Skip to main content

1.11.3 - 2024-04-04

Added

  • Common: add support for SCRIPT-type jobs in BigQuery #2564 @kacpermuda
    In the case of SCRIPT-type jobs in BigQuery, no lineage was being extracted because the SCRIPT job had no lineage information - it only spawned child jobs that had that information. With this change, the integration extracts lineage information from child jobs when dealing with SCRIPT-type jobs.
  • Spark: support for built-in lineage extraction #2272 @pawel-big-lebowski
    This PR adds a spark-interfaces-scala package that allows lineage extraction to be implemented within Spark extensions (Iceberg, Delta, GCS, etc.). The Openlineage integration, when traversing the query plan, verifies if nodes implement defined interfaces. If so, interface methods are used to extract lineage. Refer to the README for more details.
  • Spark/Java: add support for Micrometer metrics #2496 @mobuchowski
    Adds a mechanism for forwarding metrics to any Micrometer-compatible implementation. Included: MeterRegistryyFactory, MicrometerProvider, StatsDMetricsBuilder, metrics config in OpenLineage config, and a Java client implementation.
  • Spark: add support for telemetry mechanism #2528 @mobuchowski
    Adds timers, counters and additional instrumentation in order to implement Micrometer metrics collection.
  • Spark: support query option on table read #2556 @mobuchowski
    Adds support for the Spark-BigQuery connector's query input option, which executes a query directly on BigQuery, storing the result in an intermediate dataset, bypassing Spark's computation layer. Due to this, the lineage is retrieved using the SQL parser, similarly to JDBCRelation.
  • Spark: change SparkPropertyFacetBuilder to support recording Spark runtime #2523 @Ruihua98
    Modifies SparkPropertyFacetBuilder to capture the RuntimeConfig of the Spark session because the existing SparkPropertyFacet can only capture the static config of the Spark context. This facet will be added in both RDD-related and SQL-related runs.
  • Spec: add fileCount to dataset stat facets #2562 @dolfinus
    Adds a fileCount field to DataQualityMetricsInputDatasetFacet and OutputStatisticsOutputDatasetFacet specification.

Fixed

  • dbt: dbt-ol should transparently exit with the same exit code as the child dbt process #2560 @blacklight
    Makes dbt-ol transparently exit with the same exit code as the child dbt process.
  • Flink: disable module metadata generation #2531 @HuangZhenQiu
    Disables the module metadata generation for Flink to fix the problem of having gradle dependencies to submodules within openlineage-flink.jar.
  • Flink: fixes to version 1.19 #2507 @pawel-big-lebowski
    Fixes the class not found issue when checking for Cassandra classes.
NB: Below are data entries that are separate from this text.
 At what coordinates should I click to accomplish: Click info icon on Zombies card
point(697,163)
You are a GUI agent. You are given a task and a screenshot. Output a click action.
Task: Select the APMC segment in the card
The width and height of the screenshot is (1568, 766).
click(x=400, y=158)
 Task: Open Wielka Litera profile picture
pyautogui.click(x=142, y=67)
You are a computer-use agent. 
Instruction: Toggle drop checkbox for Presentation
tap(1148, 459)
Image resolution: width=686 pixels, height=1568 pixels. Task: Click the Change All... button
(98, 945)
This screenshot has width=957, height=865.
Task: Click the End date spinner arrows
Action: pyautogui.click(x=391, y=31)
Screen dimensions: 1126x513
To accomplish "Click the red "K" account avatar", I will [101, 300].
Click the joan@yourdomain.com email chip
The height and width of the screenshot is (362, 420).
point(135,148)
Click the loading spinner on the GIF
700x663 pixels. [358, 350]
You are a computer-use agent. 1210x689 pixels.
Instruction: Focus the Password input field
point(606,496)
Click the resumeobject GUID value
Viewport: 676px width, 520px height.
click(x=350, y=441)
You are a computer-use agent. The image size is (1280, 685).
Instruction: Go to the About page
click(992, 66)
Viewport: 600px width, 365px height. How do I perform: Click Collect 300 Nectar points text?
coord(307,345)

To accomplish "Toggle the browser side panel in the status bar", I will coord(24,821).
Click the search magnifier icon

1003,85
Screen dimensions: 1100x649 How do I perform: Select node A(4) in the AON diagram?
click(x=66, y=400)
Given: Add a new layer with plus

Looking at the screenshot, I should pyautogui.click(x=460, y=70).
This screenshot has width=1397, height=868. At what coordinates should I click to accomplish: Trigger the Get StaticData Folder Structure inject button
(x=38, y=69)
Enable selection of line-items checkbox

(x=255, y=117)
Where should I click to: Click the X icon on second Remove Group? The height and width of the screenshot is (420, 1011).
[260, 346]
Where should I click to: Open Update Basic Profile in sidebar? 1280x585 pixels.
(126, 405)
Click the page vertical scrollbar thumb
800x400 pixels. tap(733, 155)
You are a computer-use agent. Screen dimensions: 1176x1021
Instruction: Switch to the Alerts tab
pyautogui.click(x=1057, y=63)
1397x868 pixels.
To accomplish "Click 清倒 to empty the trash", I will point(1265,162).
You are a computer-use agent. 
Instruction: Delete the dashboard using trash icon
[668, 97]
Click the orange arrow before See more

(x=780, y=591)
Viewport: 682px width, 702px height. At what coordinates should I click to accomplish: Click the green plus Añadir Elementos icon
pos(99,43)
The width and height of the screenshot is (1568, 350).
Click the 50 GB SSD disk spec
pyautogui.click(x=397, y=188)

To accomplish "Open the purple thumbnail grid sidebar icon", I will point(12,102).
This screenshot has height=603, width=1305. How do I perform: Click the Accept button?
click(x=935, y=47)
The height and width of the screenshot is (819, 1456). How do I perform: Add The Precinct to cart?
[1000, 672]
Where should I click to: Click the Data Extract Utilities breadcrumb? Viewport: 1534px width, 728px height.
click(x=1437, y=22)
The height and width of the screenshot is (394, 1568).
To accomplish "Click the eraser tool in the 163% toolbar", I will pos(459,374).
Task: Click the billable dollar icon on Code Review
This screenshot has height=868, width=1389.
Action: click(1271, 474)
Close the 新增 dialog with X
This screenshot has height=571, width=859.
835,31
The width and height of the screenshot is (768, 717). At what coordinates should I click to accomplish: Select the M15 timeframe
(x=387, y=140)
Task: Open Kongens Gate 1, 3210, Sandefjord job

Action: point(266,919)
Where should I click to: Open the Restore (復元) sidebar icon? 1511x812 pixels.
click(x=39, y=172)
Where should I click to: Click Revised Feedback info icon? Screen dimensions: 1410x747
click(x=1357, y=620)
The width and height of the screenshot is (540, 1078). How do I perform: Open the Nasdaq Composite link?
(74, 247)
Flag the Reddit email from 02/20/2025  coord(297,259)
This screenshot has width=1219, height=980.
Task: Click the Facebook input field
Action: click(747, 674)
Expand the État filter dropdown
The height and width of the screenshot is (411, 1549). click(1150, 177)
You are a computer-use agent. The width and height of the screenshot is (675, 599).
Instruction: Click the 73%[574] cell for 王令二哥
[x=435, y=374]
Also fixes the Maven pom dependency on subprojects.
  • Python: small improvements to .emit() method logging & annotations #2539 @dolfinus
    Updates OpenLineage.emit debug messages and annotations.
  • SQL: show error message when OpenLineageSql cannot find native library #2547 @dolfinus
    When the OpenLineageSql class could not load a native library, if returned None for all operations. But because the error message was suppressed, the user could not determine the reason.
  • SQL: update code to conform to upstream sqlparser-rs changes #2510 @mobuchowski
    Includes tests and cosmetic improvements.
  • Spark: fix access to active Spark session #2535 @pawel-big-lebowski
    Changes behavior so IllegalStateException is always caught when accessing SparkSession.
  • Spark: fix Databricks environment #2537 @pawel-big-lebowski
    Fixes the ClassNotFoundError occurring on Databricks runtime and extends the integration test to verify DatabricksEnvironmentFacet.
  • Spark: fixed memory leak in JobMetricsHolder #2565 @d-m-hThe JobMetricsHolder#cleanUp(int) method now correctly purges unneeded state from both maps.
  • Spark: fixed memory leak in UnknownEntryFacetListener #2557 @pawel-big-lebowskiPrevents storing the state when a facet is disabled, purging the state after populating run facets.
  • Spark: fix parsing JDBCOptions(table=...) containing subquery #2546 @dolfinus
    Prevents openlineage-spark from producing datasets with names like `database.(select from table)` for JDBC sources.*
  • Spark/Snowflake: support query option via SQL parser #2563 @mobuchowski
    When a Snowflake job is bypassing Spark's computation layer, now the SQL parser will be used to get the lineage.
  • Spark: always catch IllegalStateException when accessing SparkSession #2535 @pawel-big-lebowski
    IllegalStateException was not being caught.